Problem:
Write out the rows below exactly as they stand, from the line containing "You are a computer-use" through the line containing "This screenshot has width=1049, height=504.", both lines included. Leave the pictures out.

(Records from a data source)
◆ ◆ ◆ ◆ ◆
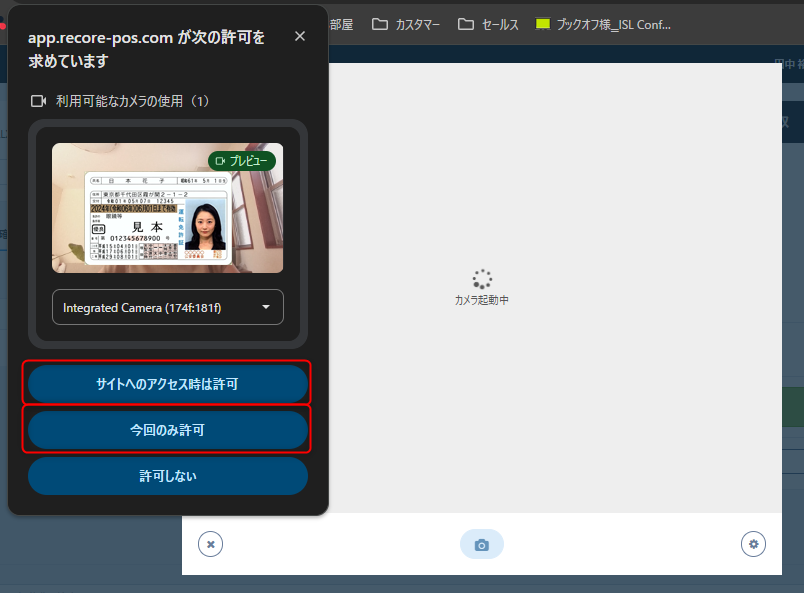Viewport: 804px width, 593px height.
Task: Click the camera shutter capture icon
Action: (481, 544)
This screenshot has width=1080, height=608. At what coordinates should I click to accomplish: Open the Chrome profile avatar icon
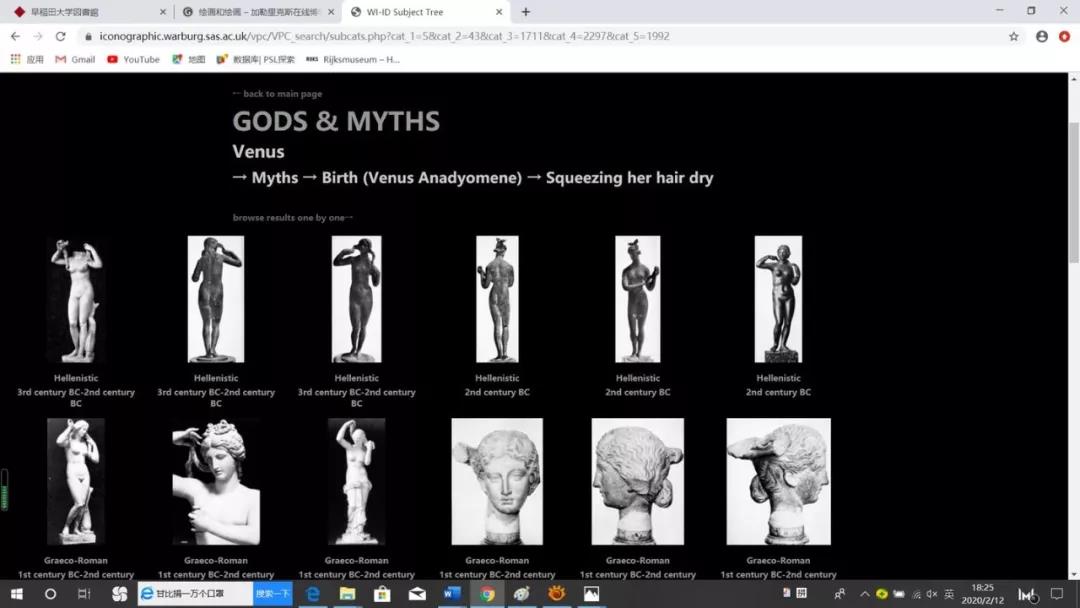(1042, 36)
◆ ◆ ◆ ◆ ◆
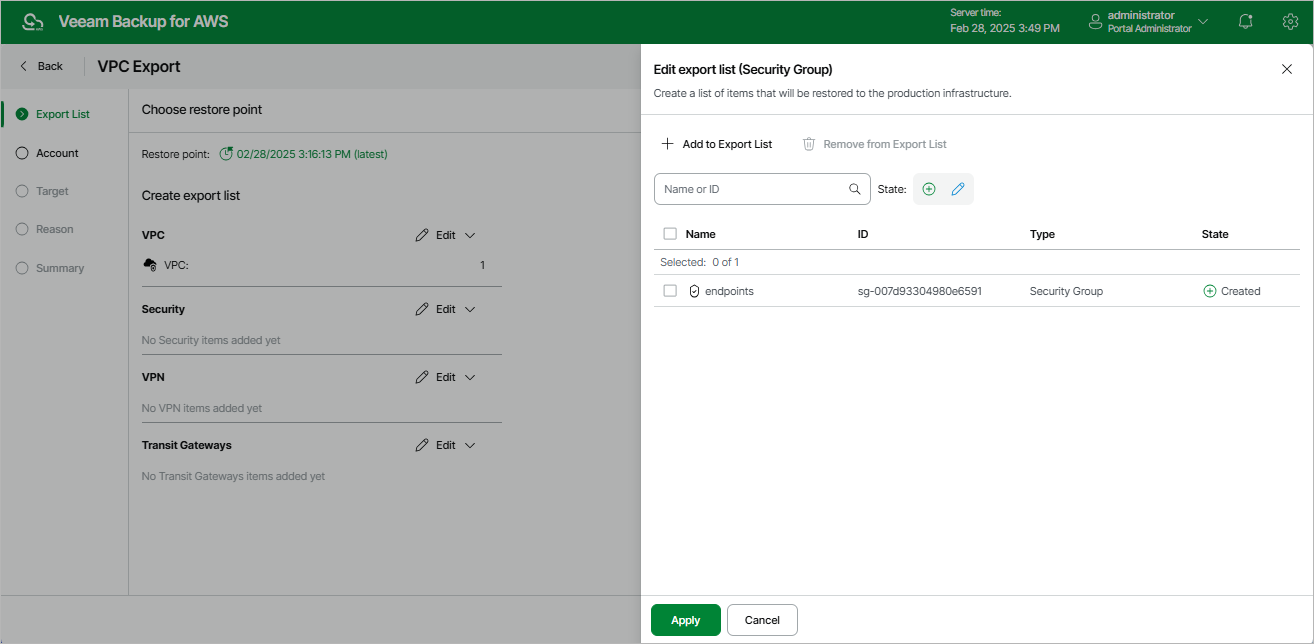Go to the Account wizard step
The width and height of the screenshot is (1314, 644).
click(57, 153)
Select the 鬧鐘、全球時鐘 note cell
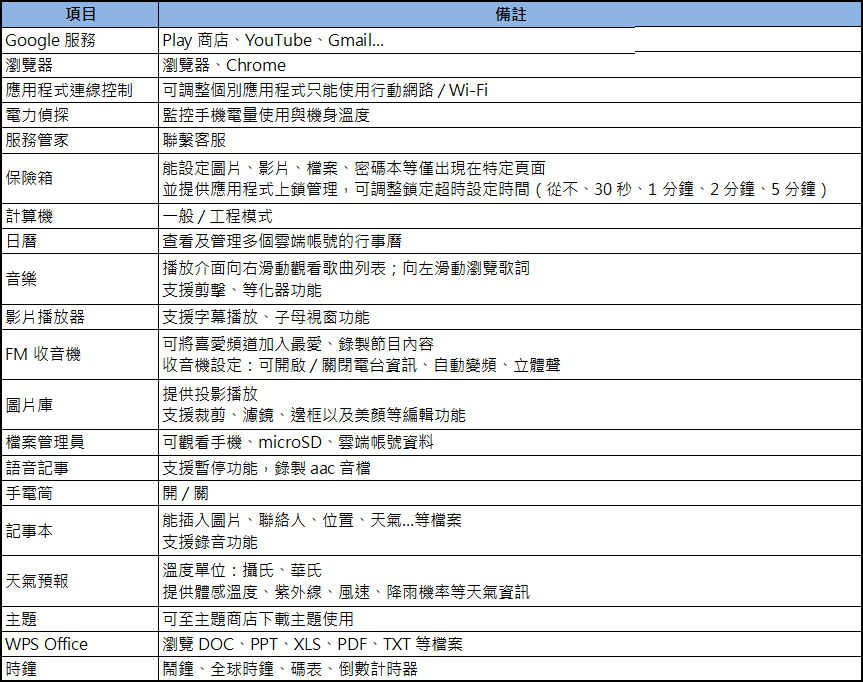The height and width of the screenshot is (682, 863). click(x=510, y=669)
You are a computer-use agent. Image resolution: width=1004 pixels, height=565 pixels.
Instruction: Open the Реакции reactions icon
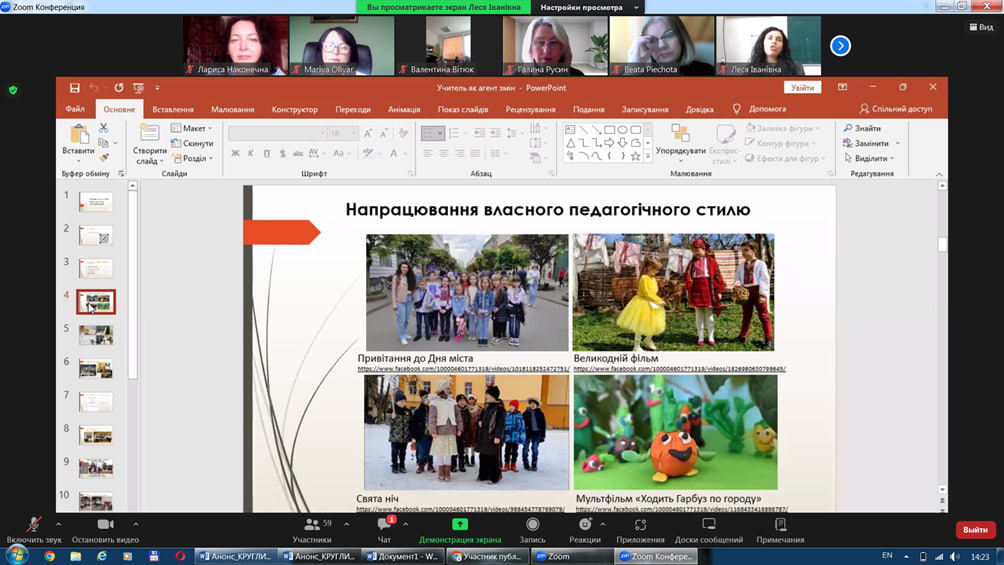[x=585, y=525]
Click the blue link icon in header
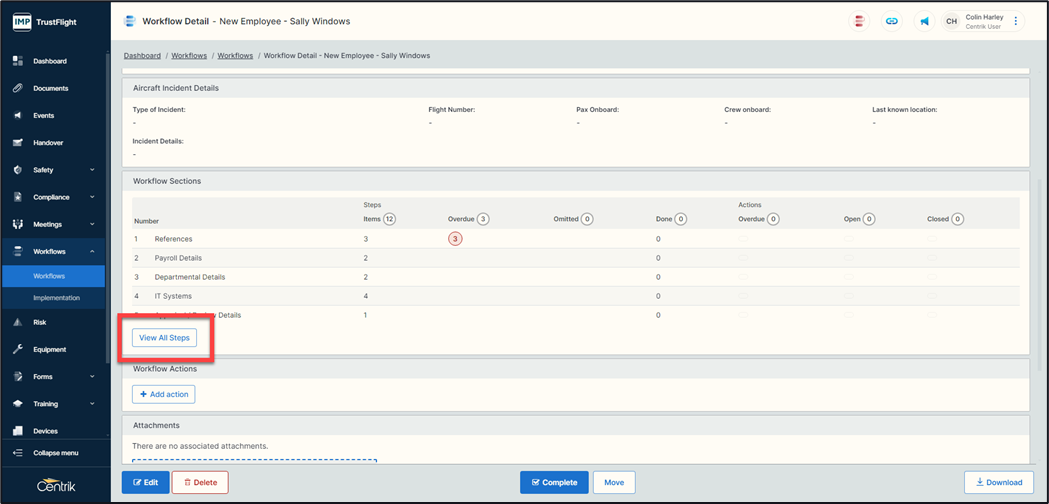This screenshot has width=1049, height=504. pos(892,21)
◆ ◆ ◆ ◆ ◆
Full output:
You are a computer-use agent. Image resolution: width=1004 pixels, height=565 pixels.
Instruction: Open the Реакции reactions icon
[x=585, y=525]
Click the blue link icon in header
This screenshot has width=1049, height=504. pos(892,21)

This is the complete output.